Pour finir, es-tu inquiet de l’avenir du Motocross en Belgique avec les récentes fermetures de terrains en masse ? À l’époque, c’était la Mecque du Motocross, ce n’est clairement plus le cas.

Je suis très inquiet, ça en devient ridicule. Peu importe le sujet, je respecte l’opinion de chacun et je suis prêt à discuter avec n’importe qui mais le gros problème en Belgique, c’est l’aspect politique et judiciaire. Il suffit qu’une personne porte plainte, et tout peut s’arrêter. Ce n’est pas seulement le cas pour le Motocross, c’est pareil dans le monde de la construction et c’est un réel problème. Il y a tellement de contentieux auprès de la justice qu’une affaire de plainte peut prendre 4 à 5 ans pour être résolue mais pendant tout ce temps, tout est bloqué. On se retrouve avec des gens qui emménagent à côté des circuits, qui considèrent que les motos font trop de bruit, qui portent plainte et qui privent des milliers de personnes de leur passion, et même certains de leurs gagne-pain. C’est un gros problème en Belgique. Il y a beaucoup de choses que je n’aime pas, et ce n’est pas pour autant que je porte plainte contre ces choses. Tout ne peut pas toujours être exactement comme tu le voudrais mais malheureusement en Belgique, il ne suffit que d’une personne pour porter plainte, et que tout soit terminé.

On avait une épreuve qui réunissait 500 pilotes en Belgique, du côté d’Anvers, à Pulderbos; c’était une épreuve sur laquelle j’allais avec mon père quand j’étais petit. Beaucoup de personnes venaient, c’était une course très populaire. Il y a quelques mois, une personne a découvert qu’à côté du circuit, il y avait un type d’arbre qui ne pousse nulle part ailleurs. La course est désormais annulée et ça, c’est à cause des gens qui n’ont aucun respect pour les autres.

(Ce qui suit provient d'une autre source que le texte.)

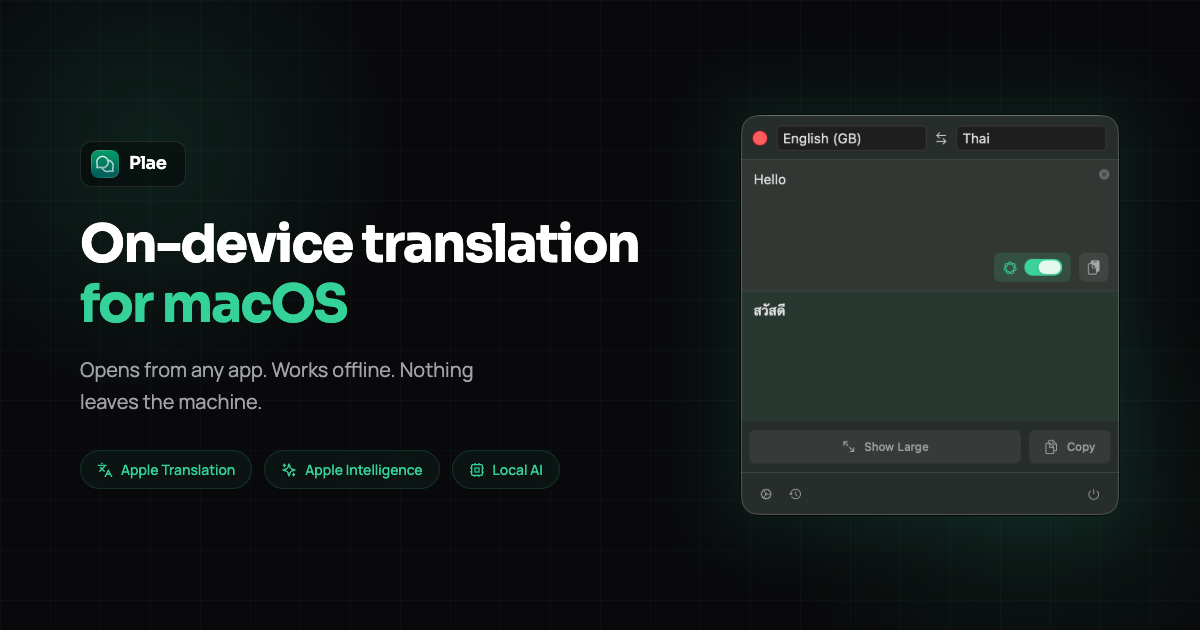Expand the window using Show Large
The width and height of the screenshot is (1200, 630).
click(x=884, y=446)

Je suis très surpris que des pilotes comme Jago Geerts, Liam Everts et les frères Coenen soient en mesure de figurer parmi les meilleurs pilotes mondiaux car pour atteindre ce niveau, ils ont dû rouler sur des terrains en étant très jeunes et déjà à l’époque c’était difficile pour eux d’en trouver. La vérité, c’est que les pilotes Belges n’auront plus aucun espoir à l’avenir car pour l’heure, il ne reste plus que 2 ou 3 terrains officiels en Belgique, qui sont tous au même endroit. Je suis très inquiet pour le Motocross en Belgique.